» ABOUT THIS TASK:
The copy has to match the records word for word and include no pictures.

» SOURCE INFORMATION:
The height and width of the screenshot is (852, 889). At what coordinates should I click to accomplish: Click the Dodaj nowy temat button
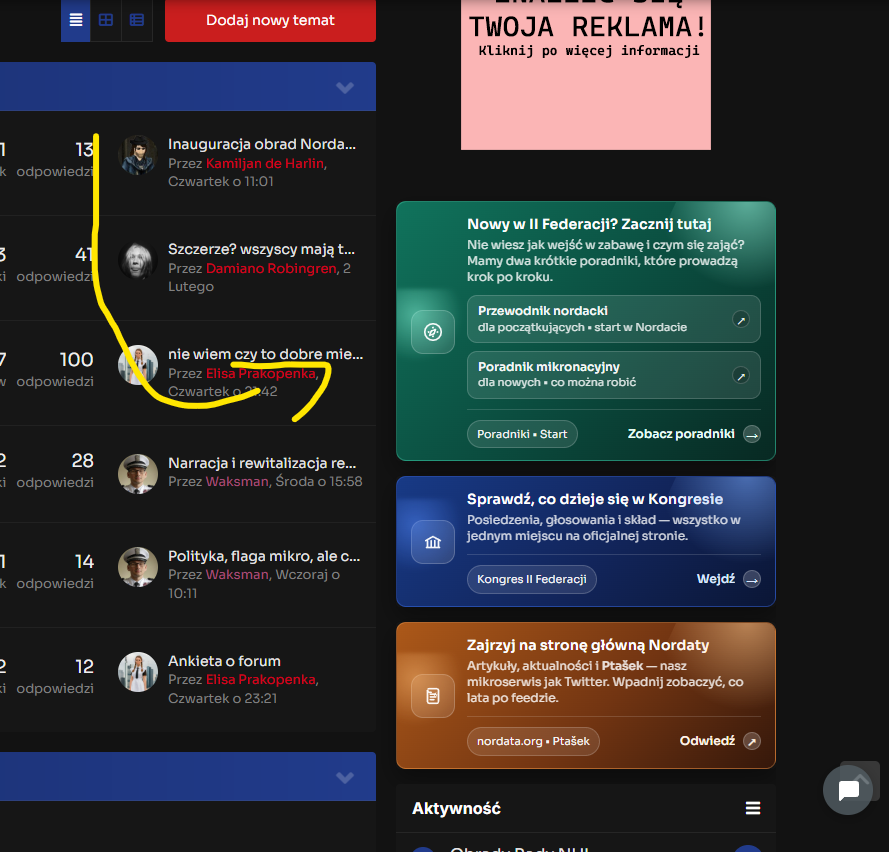click(x=270, y=20)
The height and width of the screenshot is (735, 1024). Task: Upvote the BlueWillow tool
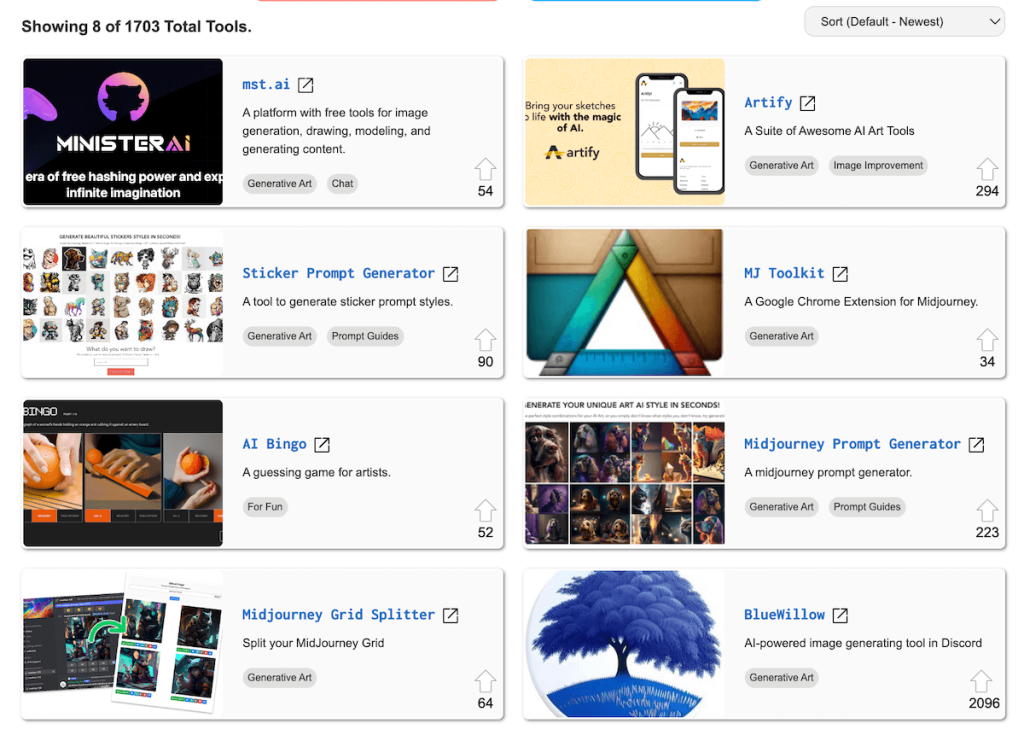[x=987, y=681]
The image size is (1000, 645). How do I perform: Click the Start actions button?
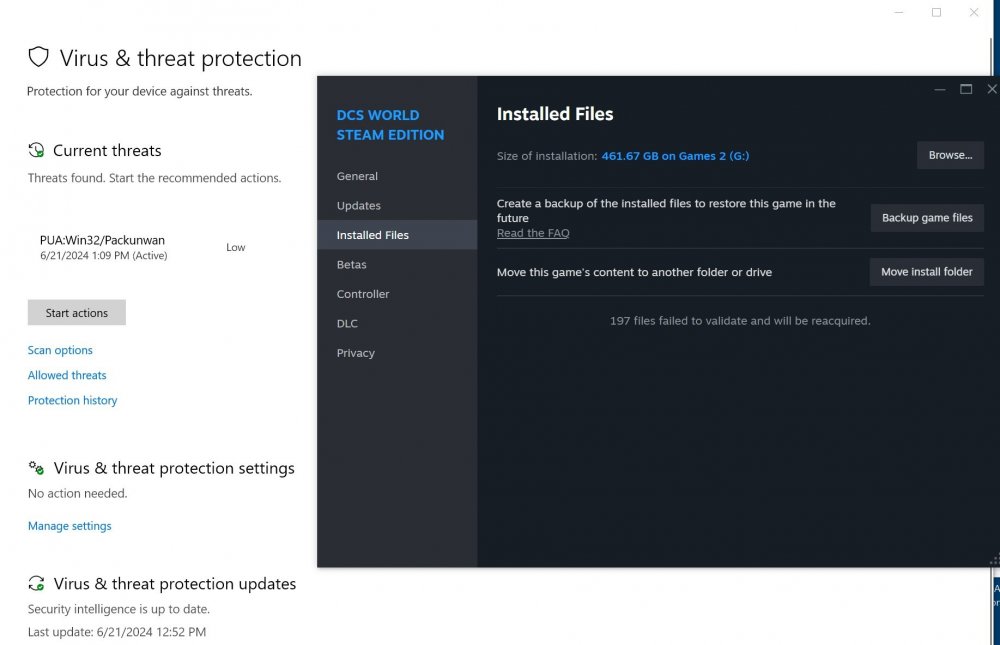click(x=76, y=312)
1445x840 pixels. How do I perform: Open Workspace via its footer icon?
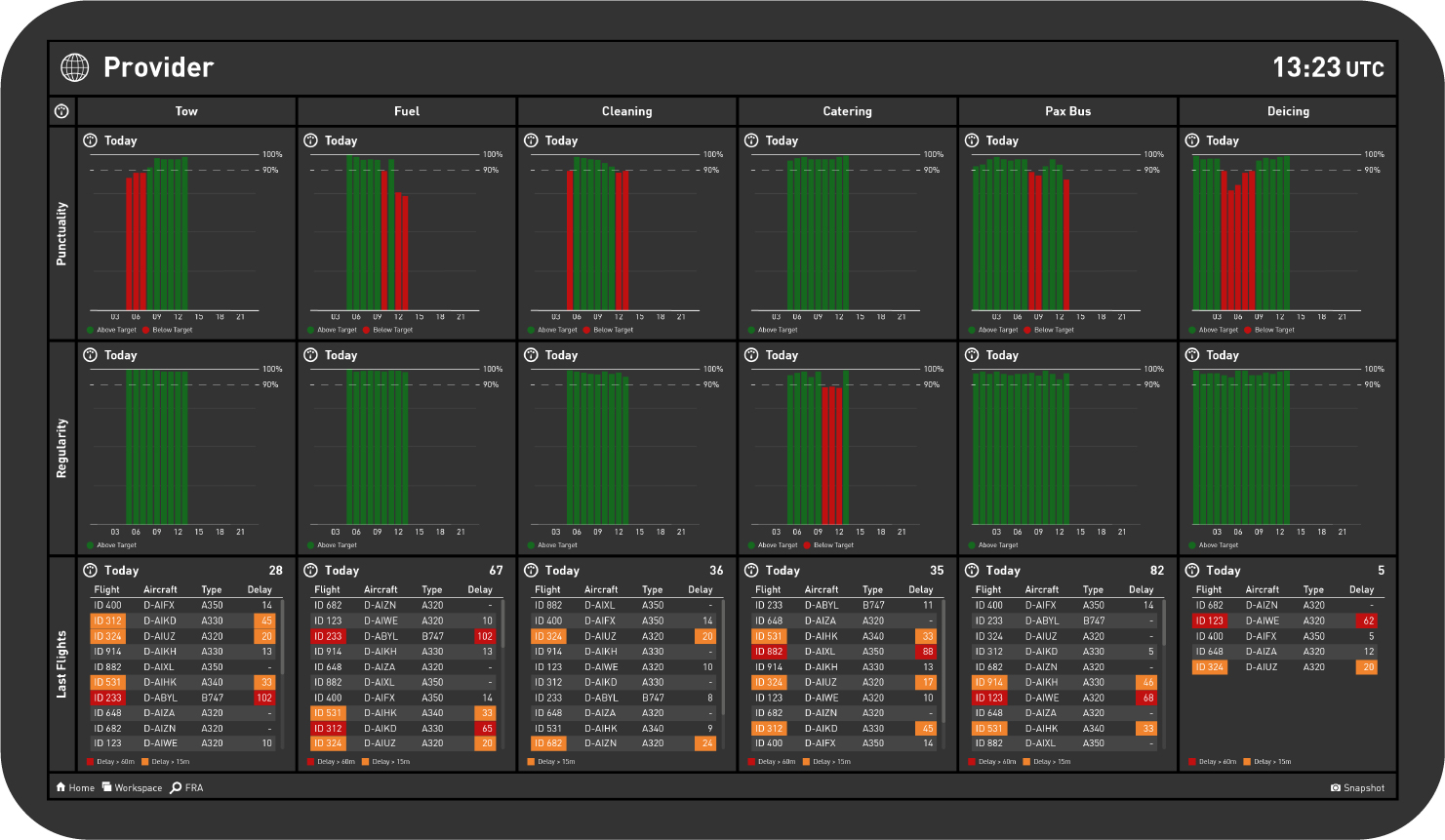click(106, 787)
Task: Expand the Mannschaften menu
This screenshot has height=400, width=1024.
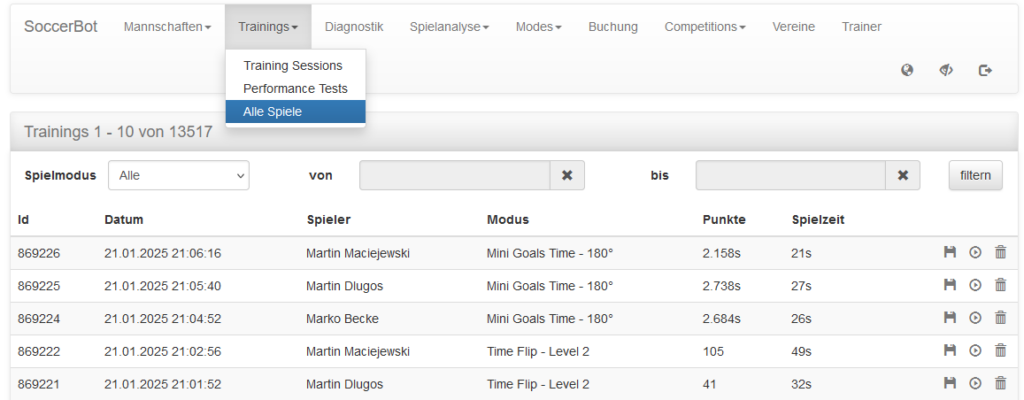Action: 167,27
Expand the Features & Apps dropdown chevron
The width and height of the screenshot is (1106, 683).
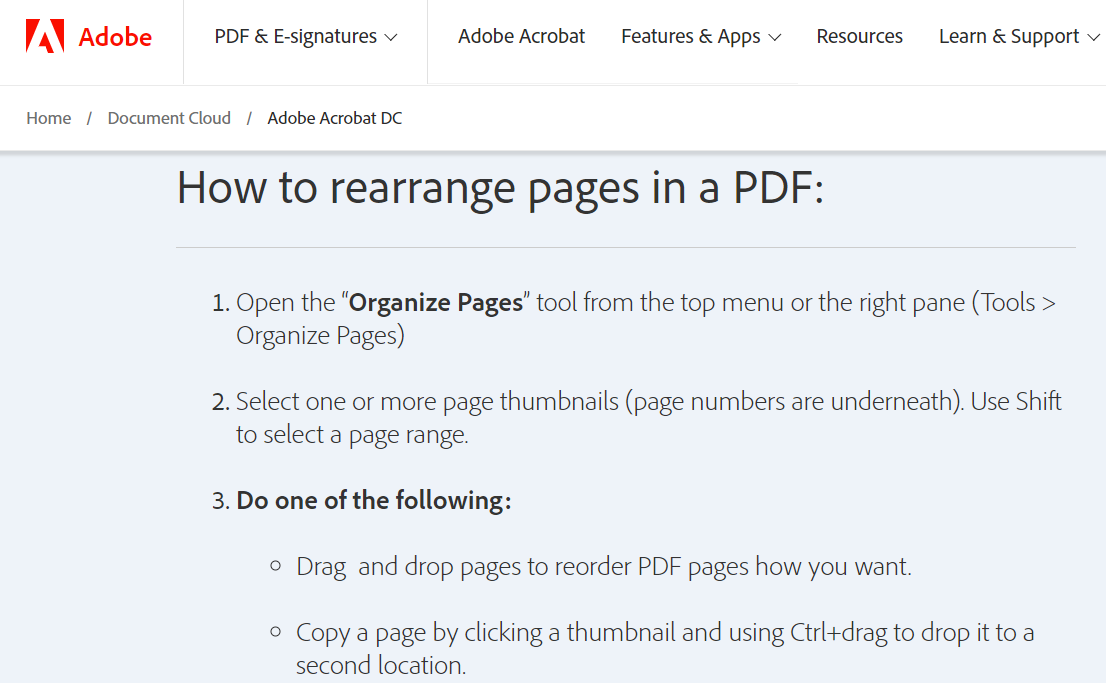click(776, 38)
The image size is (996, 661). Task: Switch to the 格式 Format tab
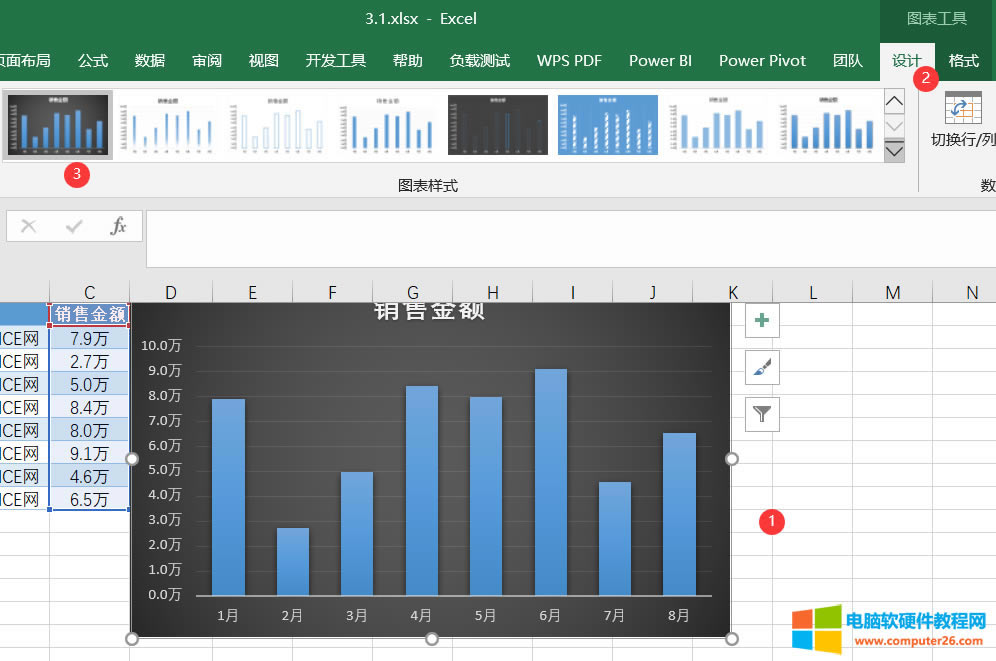tap(963, 60)
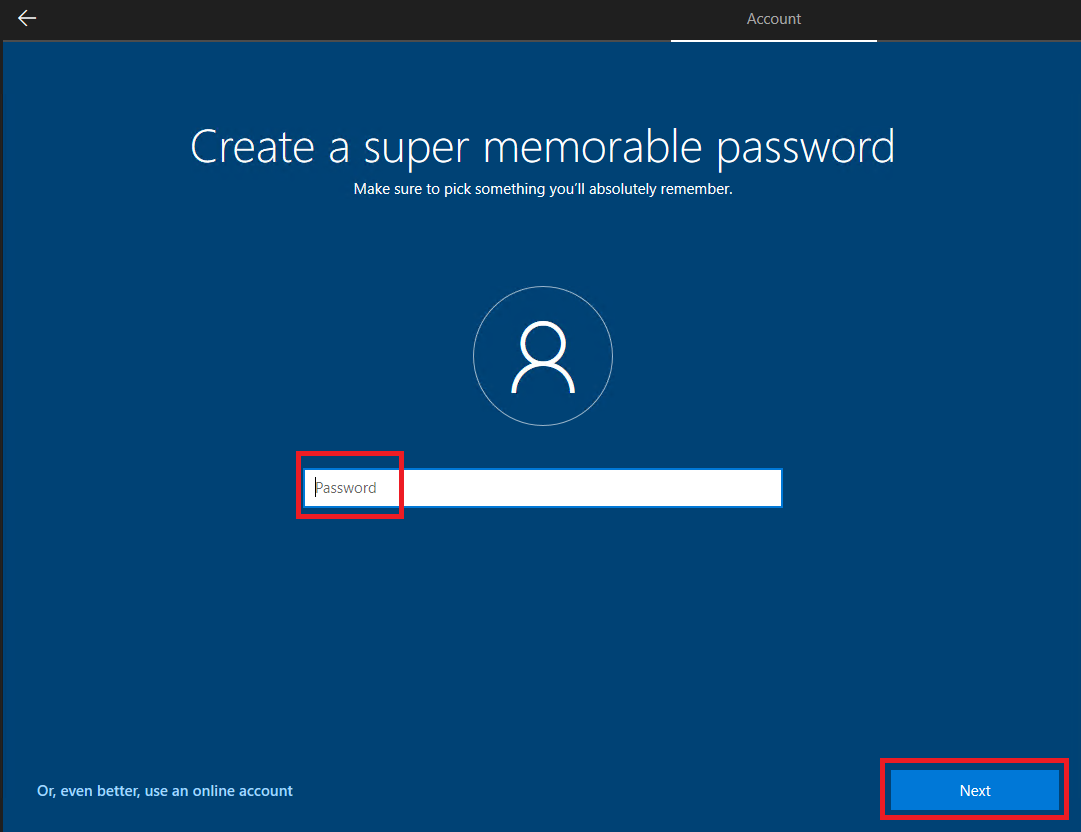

» SOLUTION TO THIS TASK:
The height and width of the screenshot is (852, 889). At what coordinates should I click to accomplish: Click the Dodaj nowy temat button
click(x=270, y=20)
The height and width of the screenshot is (735, 1024). Task: Upvote the BlueWillow tool
[x=987, y=681]
The image size is (1000, 645). How do I perform: Click the Start actions button?
click(x=76, y=312)
1445x840 pixels. How do I perform: Open Workspace via its footer icon?
click(106, 787)
Task: Expand the Mannschaften menu
This screenshot has height=400, width=1024.
Action: 167,27
Expand the Features & Apps dropdown chevron
The width and height of the screenshot is (1106, 683).
click(776, 38)
The image size is (996, 661). Task: Switch to the 格式 Format tab
tap(963, 60)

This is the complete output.